# Problem requirements
Rewrite every item below with each "named" changed to "labeled" and nothing else altered.

# Provided data
━━━━━━
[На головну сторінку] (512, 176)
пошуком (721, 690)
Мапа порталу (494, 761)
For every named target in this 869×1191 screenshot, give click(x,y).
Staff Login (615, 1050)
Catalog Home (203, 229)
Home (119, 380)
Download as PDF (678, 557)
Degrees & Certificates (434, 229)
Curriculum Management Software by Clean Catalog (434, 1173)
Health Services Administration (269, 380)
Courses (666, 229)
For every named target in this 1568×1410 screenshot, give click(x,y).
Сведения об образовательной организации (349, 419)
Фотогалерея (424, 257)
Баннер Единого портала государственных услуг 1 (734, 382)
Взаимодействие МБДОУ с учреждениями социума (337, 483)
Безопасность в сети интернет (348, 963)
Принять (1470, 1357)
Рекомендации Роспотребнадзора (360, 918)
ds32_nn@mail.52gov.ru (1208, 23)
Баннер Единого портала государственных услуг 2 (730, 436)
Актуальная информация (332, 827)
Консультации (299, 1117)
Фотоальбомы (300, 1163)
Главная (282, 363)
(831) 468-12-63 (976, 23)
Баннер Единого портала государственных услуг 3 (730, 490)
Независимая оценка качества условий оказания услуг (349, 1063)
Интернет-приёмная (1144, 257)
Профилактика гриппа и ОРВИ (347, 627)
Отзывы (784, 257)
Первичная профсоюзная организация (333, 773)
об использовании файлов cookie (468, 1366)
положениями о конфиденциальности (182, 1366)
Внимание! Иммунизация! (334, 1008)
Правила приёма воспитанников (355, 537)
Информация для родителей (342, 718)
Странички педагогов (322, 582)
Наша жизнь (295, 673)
━━━━━━
# Answer below
[На головну сторінку] (512, 176)
пошуком (721, 690)
Мапа порталу (494, 761)
For every labeled target in this 869×1191 screenshot, give click(x,y).
Staff Login (615, 1050)
Catalog Home (203, 229)
Home (119, 380)
Download as PDF (678, 557)
Degrees & Certificates (434, 229)
Curriculum Management Software by Clean Catalog (434, 1173)
Health Services Administration (269, 380)
Courses (666, 229)
For every labeled target in this 1568×1410 screenshot, give click(x,y).
Сведения об образовательной организации (349, 419)
Фотогалерея (424, 257)
Баннер Единого портала государственных услуг 1 (734, 382)
Взаимодействие МБДОУ с учреждениями социума (337, 483)
Безопасность в сети интернет (348, 963)
Принять (1470, 1357)
Рекомендации Роспотребнадзора (360, 918)
ds32_nn@mail.52gov.ru (1208, 23)
Баннер Единого портала государственных услуг 2 (730, 436)
Актуальная информация (332, 827)
Консультации (299, 1117)
Фотоальбомы (300, 1163)
Главная (282, 363)
(831) 468-12-63 (976, 23)
Баннер Единого портала государственных услуг 3 (730, 490)
Независимая оценка качества условий оказания услуг (349, 1063)
Интернет-приёмная (1144, 257)
Профилактика гриппа и ОРВИ (347, 627)
Отзывы (784, 257)
Первичная профсоюзная организация (333, 773)
об использовании файлов cookie (468, 1366)
положениями о конфиденциальности (182, 1366)
Внимание! Иммунизация! (334, 1008)
Правила приёма воспитанников (355, 537)
Информация для родителей (342, 718)
Странички педагогов (322, 582)
Наша жизнь (295, 673)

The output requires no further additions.